There was no provision then or even now at Ellis Island to exclude these lepers of decaying civilization afflicted with the most insidious social diseases of the mind. They had a fine time working up conditions which were presently to result in mental, moral and social unrest, strikes and the perversions of all sound doctrines. The universities in particular received these doctrines gladly—mere theories, so far as the deans and doctors were concerned, upon which they performed intellectual stunts before their classes; trapeze work, nothing more. At that time the most unscrupulous men in this nation were these teachers of youth. Now they may name their converts by the millions; but then the “young gentlemen” who listened had not got a working use of this diablerie. They talked of liberty as if liberty was license by way of appearing swank intellectually.
George had come home that summer fresh cut from the classroom of a certain professor who held advanced views on what men were really entitled to in the pursuit of life, liberty and happiness.

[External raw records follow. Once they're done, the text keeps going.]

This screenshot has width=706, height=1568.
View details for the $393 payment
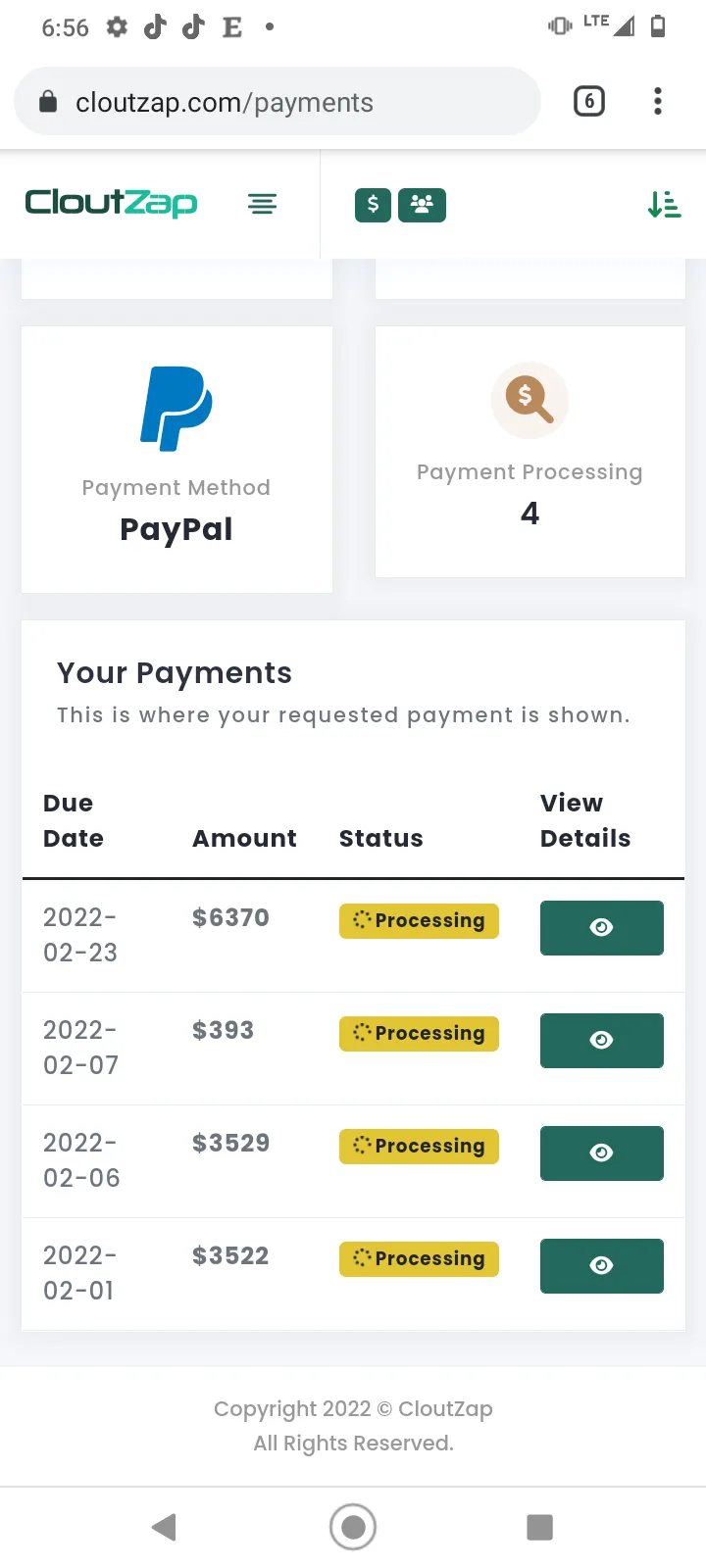602,1040
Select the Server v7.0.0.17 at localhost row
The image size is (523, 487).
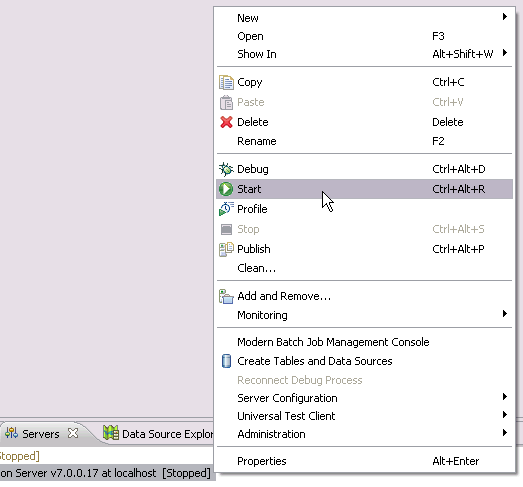(x=107, y=473)
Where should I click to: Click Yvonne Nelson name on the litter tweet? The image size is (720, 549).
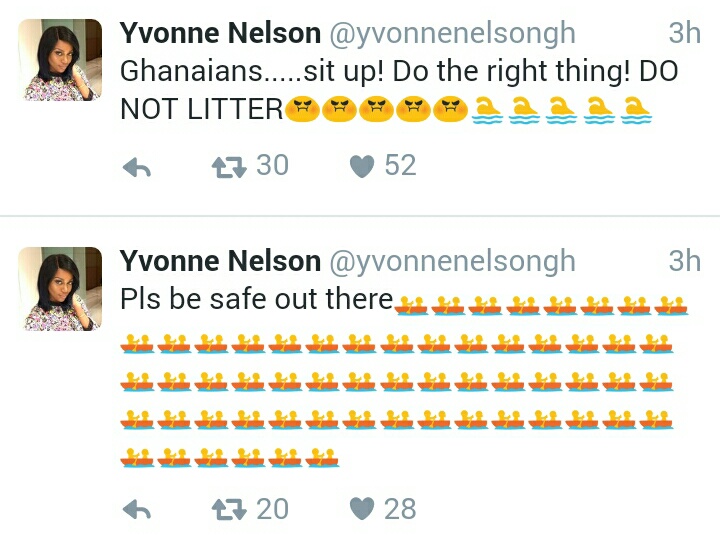220,33
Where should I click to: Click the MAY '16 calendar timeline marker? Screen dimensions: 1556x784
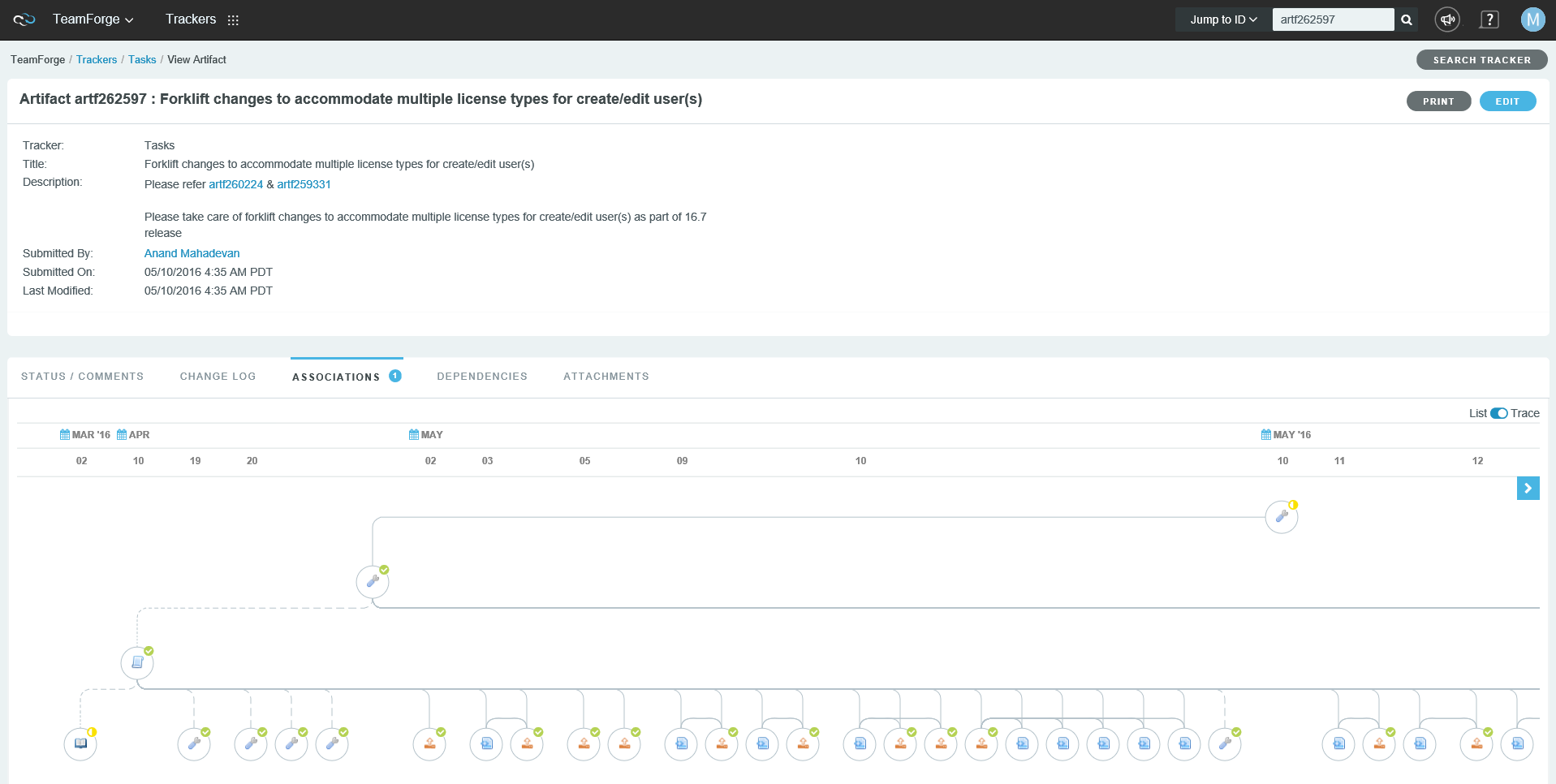(x=1285, y=435)
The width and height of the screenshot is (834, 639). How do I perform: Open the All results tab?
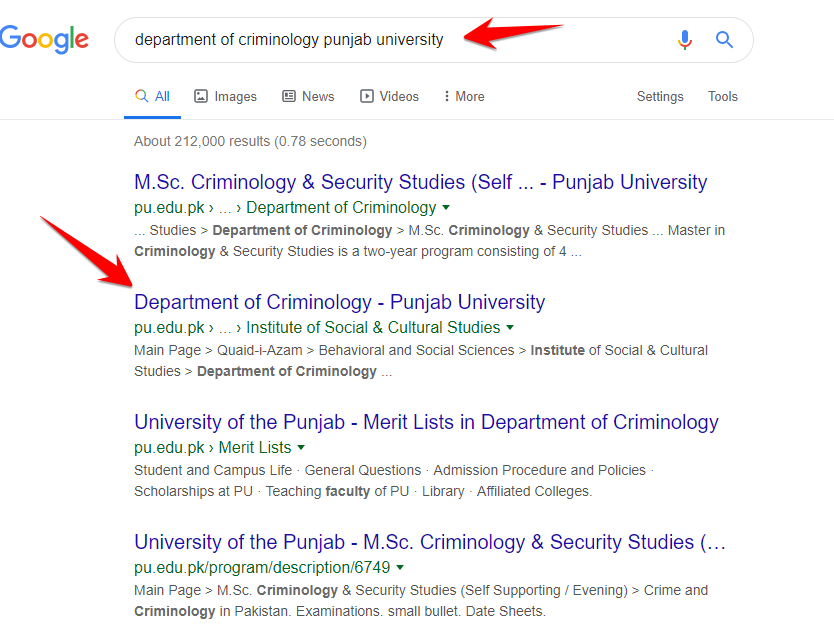153,96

One evening he was seated beside Helen on a bench beneath an arbor covered with vines of trailing clematis. They had been there a long time. Nothing had happened, to put it exactly as Helen inwardly interpreted the situation. Nothing could happen yet, to put it according to George’s decision. He had been home barely two weeks. Helen impressed him as being so ineffably innocent, so remote from his passion that it would be almost an insult to make love to her. Love enjoined silence like the benediction in a church.
They sat beneath the star-white clematis blossoms, confounded with each other. Helen waited. If only he would say something that would ease her of this pain, this humiliation of feeling as she did toward a man who might regard her merely as a friend! She thought he might be interested in her; he had been there almost every evening since his return. But she did not know. What suspense lovers bear when the whole tittering world knows the truth they dare not believe.
George started to smoke, tilted his chin up, expelled a twin bugle of smoke from his nostrils, narrowed his eyes and stared into the immensity of the night. He was very handsome posed like this, and knew it.
Men are much more presumptuously vain than women. They can be vain with no preparation, in their shirt sleeves, with a three days’ stubble of beard on their faces and no hair at all on their heads. Their vanity seems to be a sort of rooster-tail instinct, with which they have been endowed so that they may do the work of the world and waste no time primping. It is an illusion, of course, this physical egotism, but the queer thing is that it is an illusion of them shared by most women. So they get away with it. And few of them ever know how purposefully and sardonically they are afflicted by Nature with homeliness.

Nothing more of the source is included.